Forklifting the data proved more complicated than expected due to incompatibilities in the two DBMS' syntax such as in the way string escaping worked, how booleans were represented and a bunch of other small but painful differences. Despite MySQL's mysqldump utility including a command-line option to write statements in PostgeSQL format, it became clear that it wasn't going to be simple to create a repeatable procedure to do this work across our environments.

There's a bunch of information out there about how to approach this problem but none felt right. Most are multi-step manual procedures that require altering a dump file using sed or perl and others require the data to be loaded into an intermediary database and massaged prior to import. After testing some of these approaches, Todd and I decided to timebox ourselves to an hour to test the viability of a Ruby script using the DBI gem to move the data. We came up with:

require 'dbi'
require 'dbd/mysql'
require 'dbd/pg'

begin
  mysql = DBI.connect("DBI:Mysql:source:localhost", "username", "password")
  postgres = DBI.connect("DBI:Pg:destination:localhost", "username", "password")
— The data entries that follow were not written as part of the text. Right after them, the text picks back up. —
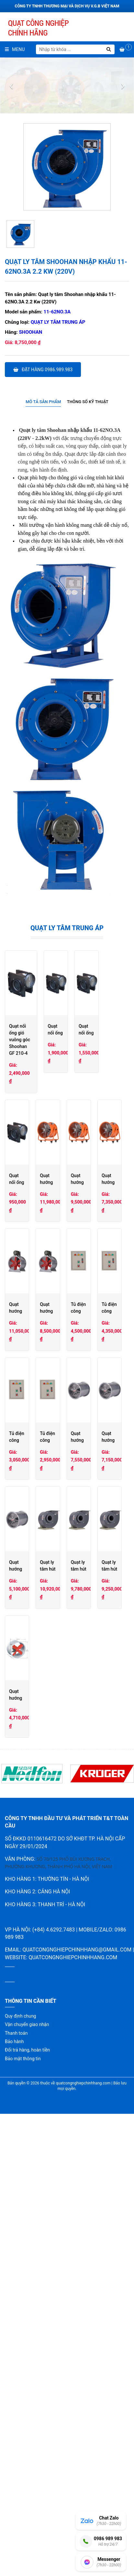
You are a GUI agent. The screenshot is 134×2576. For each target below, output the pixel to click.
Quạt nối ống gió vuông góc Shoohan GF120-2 (97, 1136)
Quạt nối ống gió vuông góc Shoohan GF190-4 (32, 1136)
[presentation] (11, 85)
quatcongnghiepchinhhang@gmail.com (76, 2393)
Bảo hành (14, 2485)
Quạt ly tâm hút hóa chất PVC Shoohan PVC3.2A (99, 2041)
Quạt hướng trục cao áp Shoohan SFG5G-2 (33, 2154)
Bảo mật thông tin (23, 2502)
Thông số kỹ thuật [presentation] (87, 401)
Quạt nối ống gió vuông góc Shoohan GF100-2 (32, 1249)
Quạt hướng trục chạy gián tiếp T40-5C (96, 1475)
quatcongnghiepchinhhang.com (72, 2401)
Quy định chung (20, 2459)
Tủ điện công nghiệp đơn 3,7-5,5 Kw (34, 1701)
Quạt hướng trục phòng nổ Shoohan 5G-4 (32, 1815)
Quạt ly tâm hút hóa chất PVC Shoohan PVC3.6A (34, 2041)
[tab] (43, 402)
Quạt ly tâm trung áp (58, 322)
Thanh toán (16, 2476)
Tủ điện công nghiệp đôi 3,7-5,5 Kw (33, 1588)
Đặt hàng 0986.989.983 (43, 369)
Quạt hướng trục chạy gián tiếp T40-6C (30, 1475)
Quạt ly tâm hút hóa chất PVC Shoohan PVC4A (99, 1928)
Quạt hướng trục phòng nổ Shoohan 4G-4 (97, 1815)
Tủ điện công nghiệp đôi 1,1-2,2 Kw (98, 1588)
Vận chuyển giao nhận (27, 2468)
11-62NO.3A (57, 312)
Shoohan (30, 332)
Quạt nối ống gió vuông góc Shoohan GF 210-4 (56, 1026)
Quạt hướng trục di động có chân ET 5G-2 (99, 1362)
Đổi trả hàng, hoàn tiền (27, 2493)
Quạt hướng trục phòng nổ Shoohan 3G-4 (32, 1928)
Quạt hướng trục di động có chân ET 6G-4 (33, 1362)
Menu (15, 49)
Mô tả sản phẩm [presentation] (43, 401)
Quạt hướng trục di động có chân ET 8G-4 (99, 1249)
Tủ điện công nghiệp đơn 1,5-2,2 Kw (99, 1701)
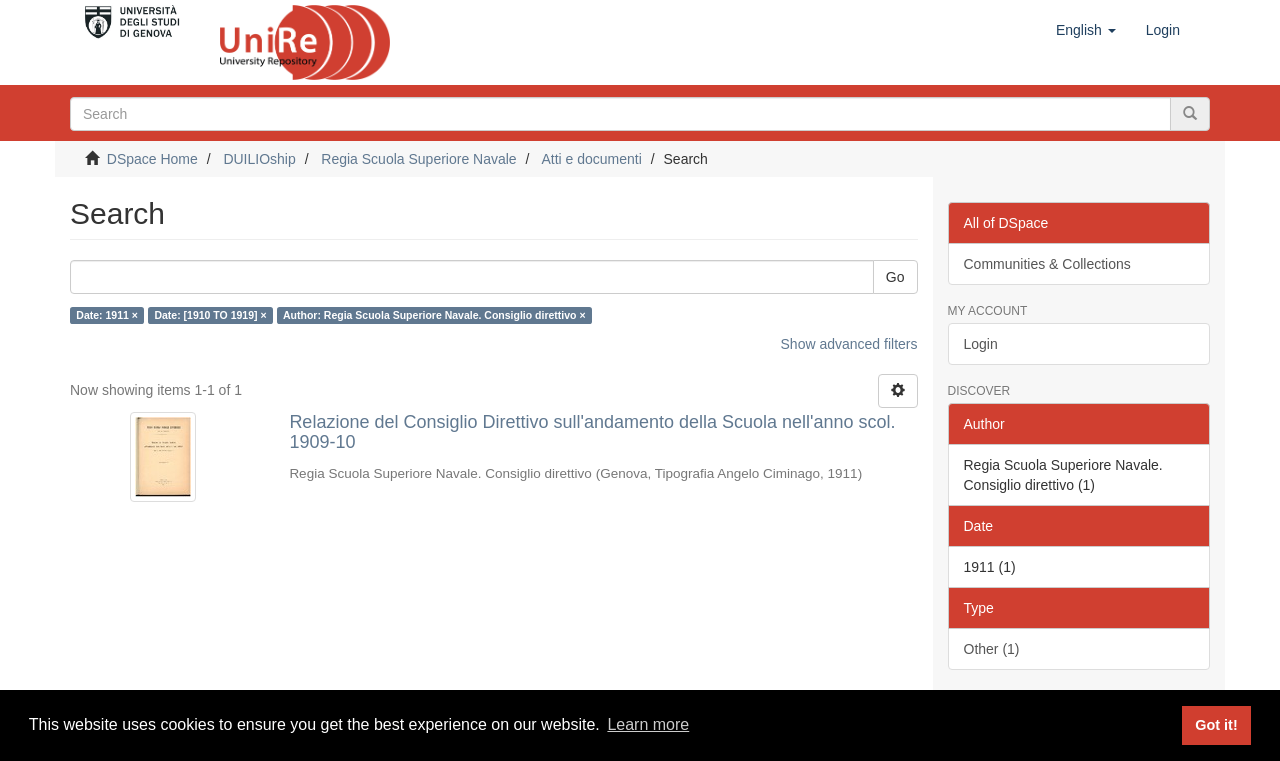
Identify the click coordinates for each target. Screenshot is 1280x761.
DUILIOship (259, 159)
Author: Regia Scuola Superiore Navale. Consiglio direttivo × (434, 315)
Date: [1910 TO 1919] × (210, 315)
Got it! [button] (1216, 725)
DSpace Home (152, 159)
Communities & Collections (1047, 264)
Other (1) (992, 649)
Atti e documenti (591, 159)
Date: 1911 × (107, 315)
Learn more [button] (648, 724)
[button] (1086, 30)
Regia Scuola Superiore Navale (418, 159)
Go (895, 277)
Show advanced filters (849, 344)
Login (981, 344)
  mysql.select_all("SHOW TABLES") do |table|
    next if ['schema_migrations', 'sessions'].include?(table.to_s)
    select = mysql.execute("SELECT * FROM #{table}")
    columns = select.column_names.map { |key| "\"#{key}\"" }.join(', ')
    placeholders = (['?'] * select.column_names.size).join(', ')
    insert = postgres.prepare("INSERT INTO #{table} (#{columns}) VALUES(#{placeholders})")
    select.each { |row| insert.execute(*row) }
    insert.finish
  end
rescue DBI::DatabaseError => e
  puts "Error #{e.err}: #{e.errstr}"
ensure
  mysql.disconnect if mysql
  postgres.disconnect if postgres
end

Our antiquely Perl-like script worked better than we expected — our application started right up with all of its data intact.

Has anybody out there encountered this need before? What kinds of solutions did you come up with?